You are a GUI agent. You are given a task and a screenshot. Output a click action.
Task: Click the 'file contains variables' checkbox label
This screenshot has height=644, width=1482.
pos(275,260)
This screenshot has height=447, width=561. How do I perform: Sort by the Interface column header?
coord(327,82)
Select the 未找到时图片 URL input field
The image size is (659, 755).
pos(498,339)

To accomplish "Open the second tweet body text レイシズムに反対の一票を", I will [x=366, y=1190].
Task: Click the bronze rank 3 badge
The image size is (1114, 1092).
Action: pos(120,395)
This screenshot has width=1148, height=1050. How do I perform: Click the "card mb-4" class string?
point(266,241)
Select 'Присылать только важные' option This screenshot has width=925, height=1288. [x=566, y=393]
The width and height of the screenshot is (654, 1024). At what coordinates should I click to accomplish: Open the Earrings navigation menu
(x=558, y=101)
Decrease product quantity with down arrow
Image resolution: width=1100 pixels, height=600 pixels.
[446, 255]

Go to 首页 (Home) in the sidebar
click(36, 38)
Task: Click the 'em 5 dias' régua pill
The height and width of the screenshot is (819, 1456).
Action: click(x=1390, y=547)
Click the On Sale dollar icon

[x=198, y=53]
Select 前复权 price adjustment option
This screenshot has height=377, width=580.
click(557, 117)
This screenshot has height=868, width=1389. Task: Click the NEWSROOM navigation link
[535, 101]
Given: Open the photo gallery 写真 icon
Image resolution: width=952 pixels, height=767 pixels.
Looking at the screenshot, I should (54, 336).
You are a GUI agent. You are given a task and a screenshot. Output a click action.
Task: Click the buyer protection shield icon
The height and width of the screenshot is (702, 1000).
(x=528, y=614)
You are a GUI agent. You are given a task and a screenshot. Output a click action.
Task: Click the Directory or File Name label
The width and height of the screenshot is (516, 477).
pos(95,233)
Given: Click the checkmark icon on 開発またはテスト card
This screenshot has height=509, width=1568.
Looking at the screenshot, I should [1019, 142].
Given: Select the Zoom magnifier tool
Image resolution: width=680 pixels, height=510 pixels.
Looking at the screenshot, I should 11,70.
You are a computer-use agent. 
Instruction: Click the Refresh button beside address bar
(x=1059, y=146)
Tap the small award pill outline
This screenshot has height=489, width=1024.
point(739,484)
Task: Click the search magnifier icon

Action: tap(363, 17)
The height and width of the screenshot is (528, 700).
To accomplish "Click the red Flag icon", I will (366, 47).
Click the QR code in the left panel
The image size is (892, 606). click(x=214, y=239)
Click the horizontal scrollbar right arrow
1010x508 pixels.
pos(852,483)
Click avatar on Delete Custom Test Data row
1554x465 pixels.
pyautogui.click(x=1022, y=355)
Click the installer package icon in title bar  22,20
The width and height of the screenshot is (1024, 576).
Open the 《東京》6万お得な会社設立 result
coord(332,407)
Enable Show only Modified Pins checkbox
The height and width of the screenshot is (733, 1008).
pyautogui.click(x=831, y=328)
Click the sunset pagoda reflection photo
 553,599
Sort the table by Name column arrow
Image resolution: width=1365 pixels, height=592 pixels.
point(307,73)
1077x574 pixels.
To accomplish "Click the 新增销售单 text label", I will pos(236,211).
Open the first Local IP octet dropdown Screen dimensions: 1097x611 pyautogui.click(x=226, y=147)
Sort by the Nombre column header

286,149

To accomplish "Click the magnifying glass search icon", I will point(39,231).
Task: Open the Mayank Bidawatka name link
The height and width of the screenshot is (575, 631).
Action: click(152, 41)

_____

Everything from the line with "The height and width of the screenshot is (575, 631)." through the final line of the entries above must be duplicated exactly; both ends belong, and no other line does.

> TASK SOLUTION:
The height and width of the screenshot is (575, 631).
Action: click(152, 41)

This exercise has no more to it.